O presidente do STF se refere à soberania do tribunal do júri. Mas exatamente o que é isso e por que ele diz que alguns jurados lá na primeira instância – que sequer conhecem a lei – têm mais poder de decisão do que as duas cortes mais importantes do país (STF e STJ), formadas – ao menos em teoria – pelos juristas mais sábios do país?
A razão está lá na idade média e no início da idade moderna.
A maior parte do que hoje chamamos de países existia como um amontoado de feudos, cada um governado por um senhor feudal. Isso gerava dois problemas: as leis não eram aplicadas de forma uniforme e muitas vezes as próprias regras dentro de um mesmo reino não eram uniformes: cada senhor feudal (ou seus magistrados) fazia ou interpretava as regras de uma maneira diferente, e muitas vezes de forma injusta.
Para piorar a situação, os paisanos que habitavam em seus feudos não podiam sair de lá quando bem quisessem: eles ‘pertenciam’ àquele feudo. Mesmo em lugares – como no que hoje é os EUA – onde não houve feudalismo, as leis eram aplicadas de forma muito fragmentada e às vezes, injusta.
Óbvio que isso gerava enorme descontentamento entre aqueles submetidos a essa justiça instável.
Disso nasceu o tribunal do júri como uma das primeiras instituições democráticas: para garantir a justiça do julgamento, os acusados deveriam ser julgados por seus pares, e não por um senhor feudal ou quem quer que tivesse poder naquele território. Não importava que essas pessoas – os jurados – desconhecessem a lei ou não tivessem a mesma riqueza ou títulos ou ‘sabedoria’ dos juízes: suas decisões seriam consideradas decisões justas porque eram decisões vindas ‘do povo’.

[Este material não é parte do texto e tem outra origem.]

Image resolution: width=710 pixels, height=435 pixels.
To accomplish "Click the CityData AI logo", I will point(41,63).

Óbvio que quem teve seu poder de julgar tolhido (senhores feudais e juízes) não deve ter gostado muito da ideia. Mas a alternativa – o constante risco de uma revolta popular depois de cada julgamento, independente da decisão do magistrado – era muito pior. Deixando a decisão nas mãos ‘do povo’, esse risco diminuiria significativamente. Se eles absolvessem, ‘o povo’ não poderia dizer que o magistrado tentou proteger algum aliado pois, afinal, foram jurados representando ‘o povo’ quem absolveu. E o mesmo se o réu fosse condenado.
Bem, essa instituição perdurou ao longo dos séculos e existe até hoje.

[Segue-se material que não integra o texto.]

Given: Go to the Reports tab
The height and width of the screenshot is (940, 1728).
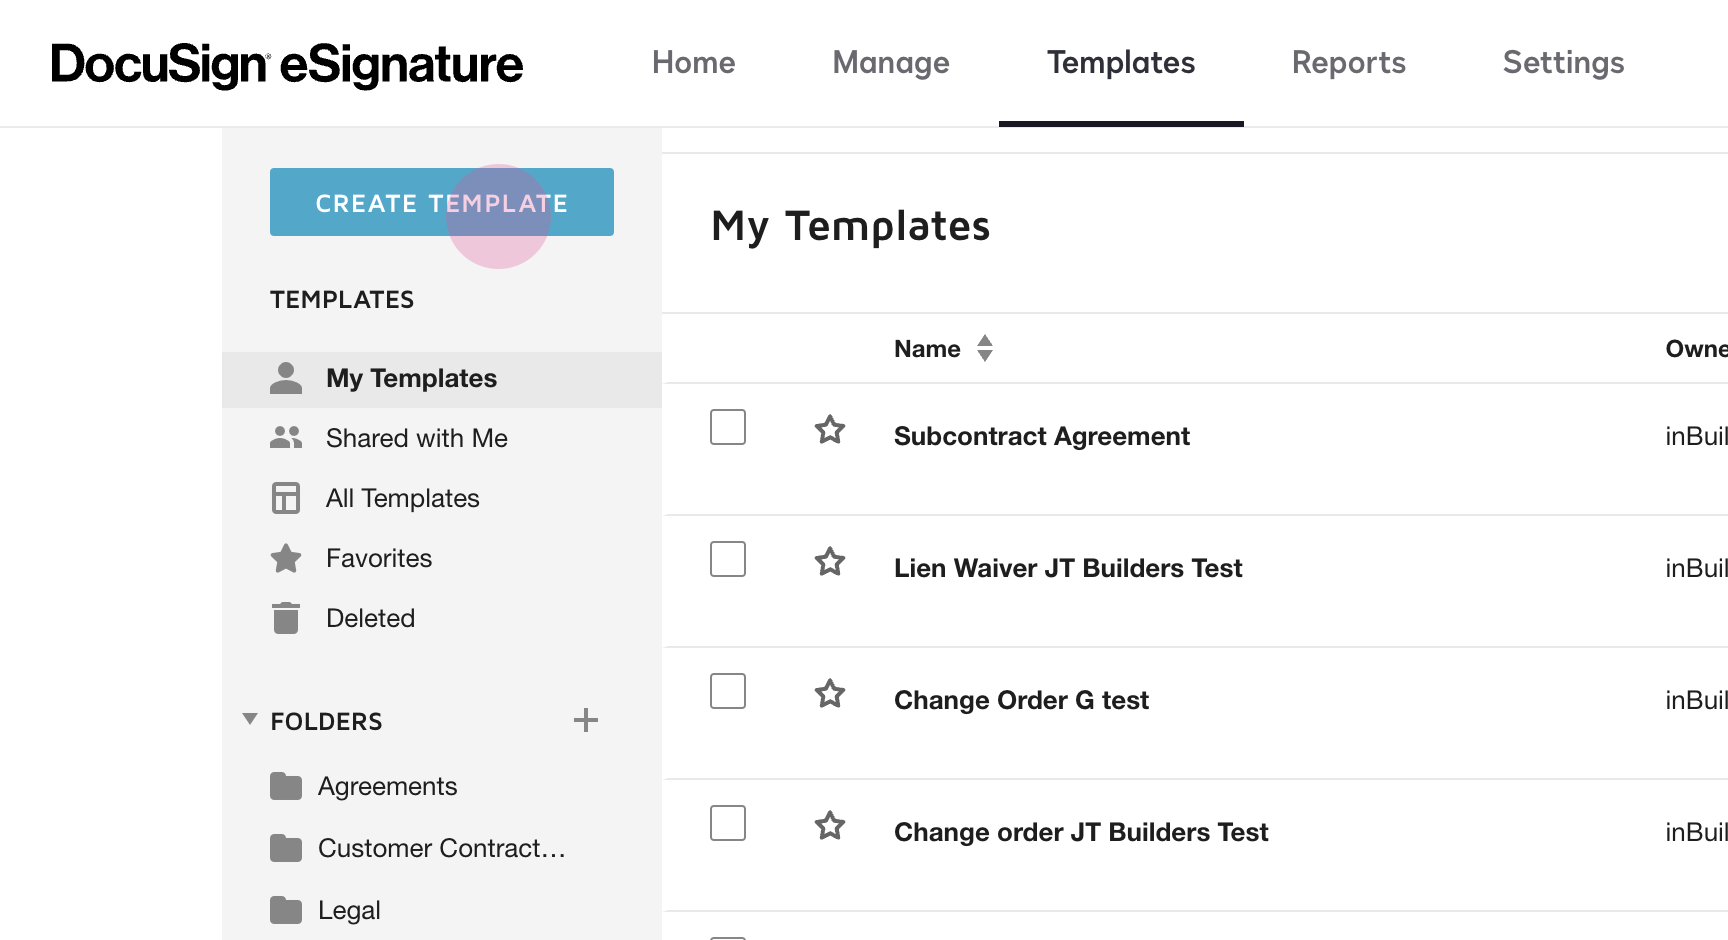Looking at the screenshot, I should (1348, 63).
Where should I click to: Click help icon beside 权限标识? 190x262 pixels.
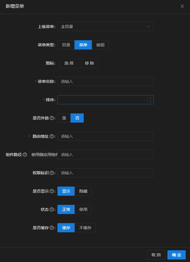tap(52, 173)
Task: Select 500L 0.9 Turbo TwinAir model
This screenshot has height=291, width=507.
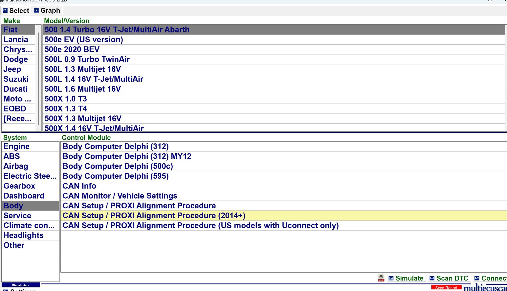Action: tap(87, 59)
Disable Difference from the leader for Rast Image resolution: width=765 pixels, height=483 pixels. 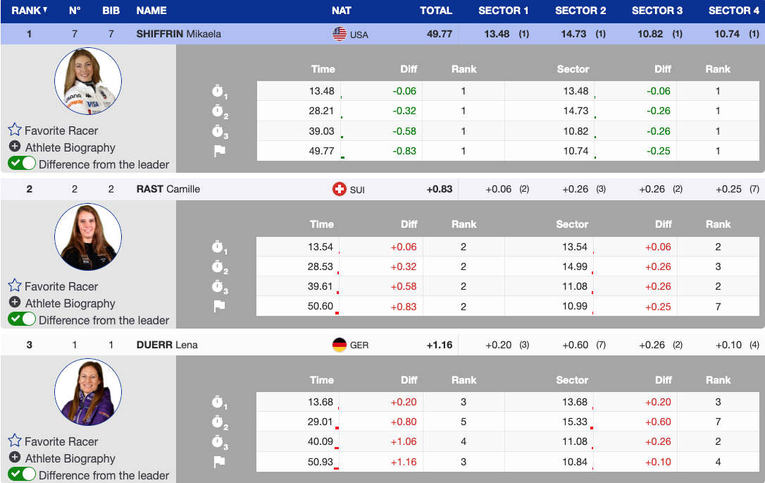(22, 319)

No Brasil, ela julga apenas quatro crimes (os chamados crimes contra a vida: homicídio, infanticídio, aborto e o auxílio, indução ou instigação ao suicídio) quando o réu é suspeito de ter cometido o crime de forma intencional ou assumindo o risco de produzir a morte da vítima (dolo).
Dois aspectos interessantes do tribunal do júri é que, primeiro, embora haja sempre a possibilidade de uma apelação contra sua decisão, as cortes acima dele não podem decidir em seu lugar: elas podem apenas anular o julgamento e ordenar que um novo tribunal do júri julgue o caso novamente.
E, segundo, o tribunal do júri, ao contrário de todos os magistrados de todas as outras cortes (inclusive STF e STJ), não precisam explicar por que decidiram dessa ou daquela forma. Enquanto até o presidente do STF precisa explicar minuciosamente com base no que decidiu uma causa, os jurados nos tribunais do júri simplesmente dizem se determinado fato alegado por uma das partes é verdadeiro ou não, sem precisar explicar com base no que tomaram tal decisão.
A união dessas duas coisas – não precisar se explica e uma corte superior não poder julgar em seu lugar – é o que comumente chamamos de ‘soberania do tribunal do júri’.
E por que, então, o presidente do STF criticou o STJ? Porque, segundo ele, o STJ impediu que a morte do estudante fosse levada ao tribunal do júri para lá ser julgada.
As decisões do júri são soberanas (não podem ser mudadas pelas cortes superiores). Mas para que o tribunal do júri possa julgar e decidir, é primeiro necessário que o caso chegue a ele. E isso não aconteceu no caso acima (o caso foi arquivado). Daí a crítica do ministro do STF.